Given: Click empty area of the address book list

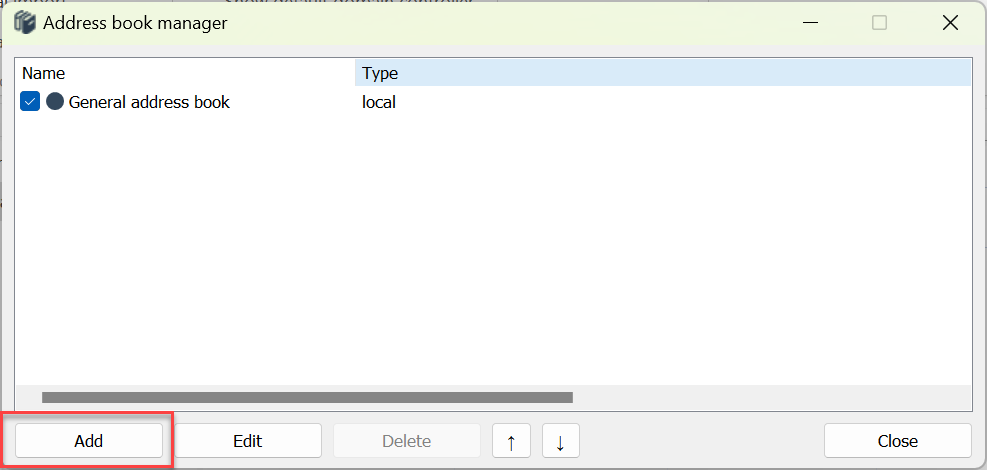Looking at the screenshot, I should point(490,250).
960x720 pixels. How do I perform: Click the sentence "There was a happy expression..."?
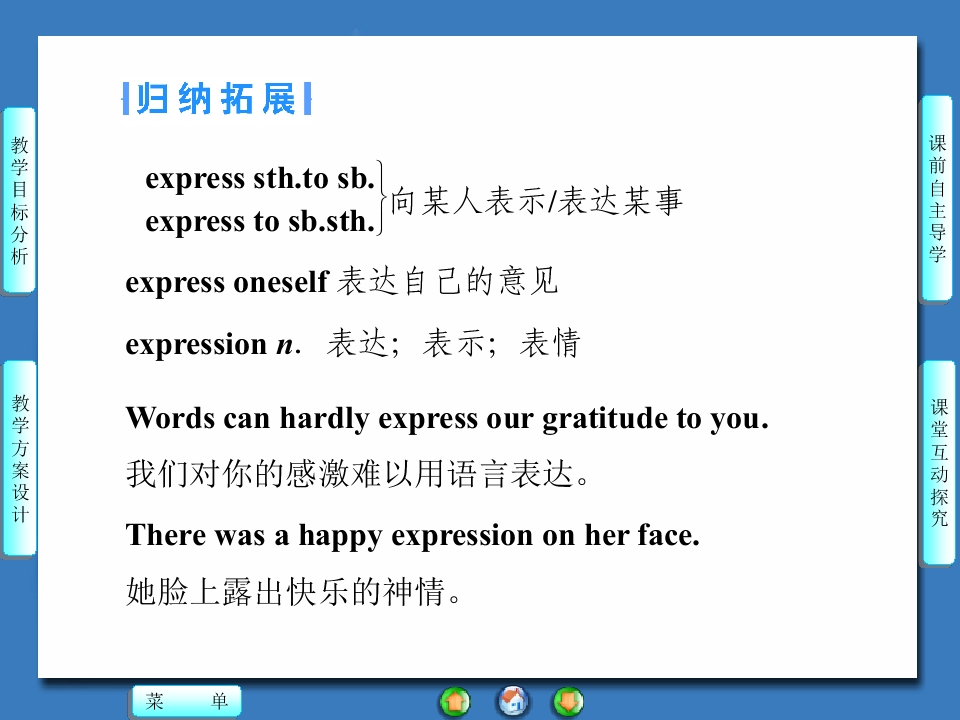click(x=412, y=536)
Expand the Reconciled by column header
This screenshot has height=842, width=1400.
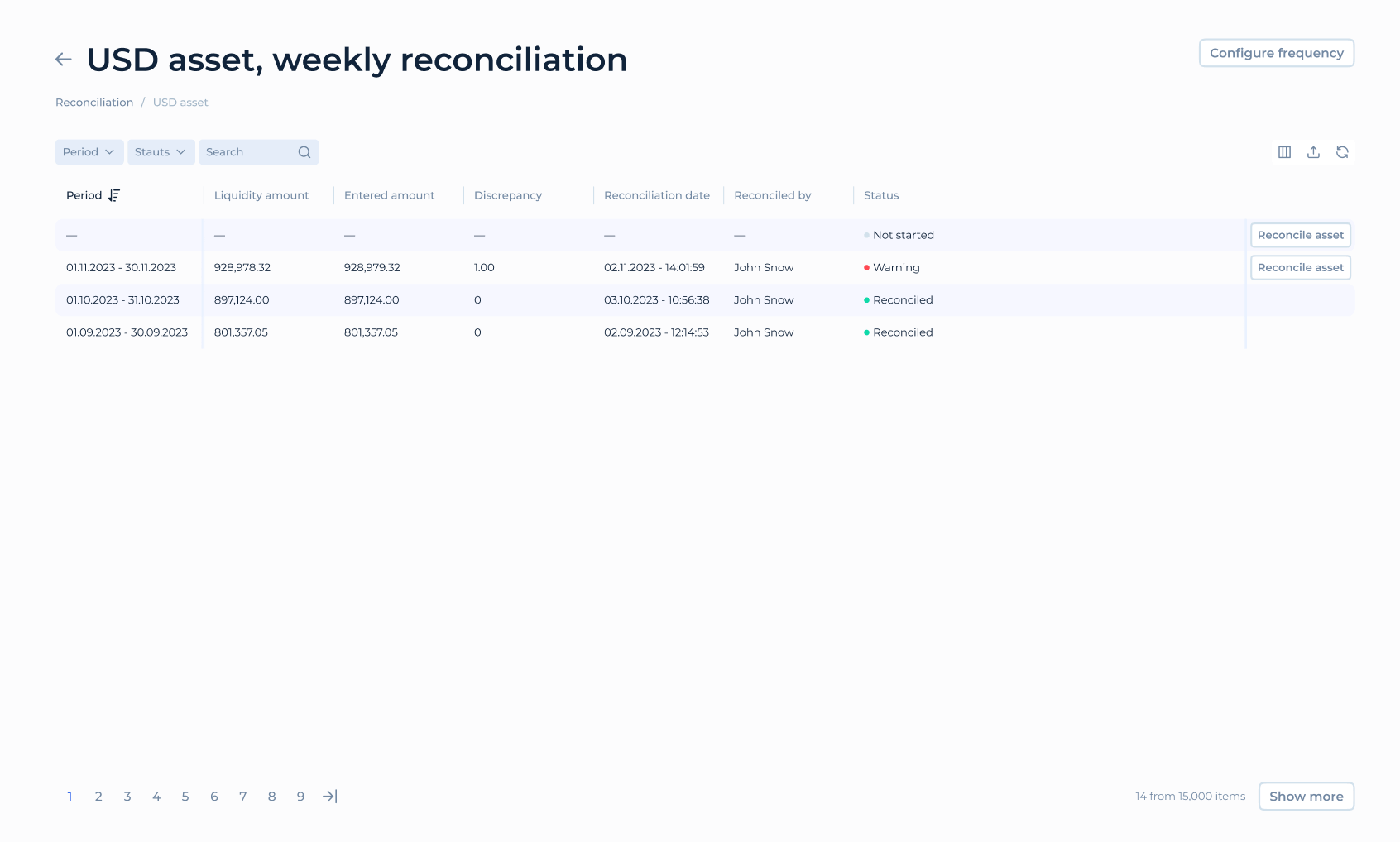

- _Written instruction_
Reproduce the rows above with "column header" replaced by "column title", keeping everything else unchanged and leaving out the pictures.

- _The reply_
Given: Click empty area of the address book list

Looking at the screenshot, I should point(490,250).
960x720 pixels. How do I perform: Click the sentence "There was a happy expression..."?
click(x=412, y=536)
Expand the Reconciled by column title
This screenshot has height=842, width=1400.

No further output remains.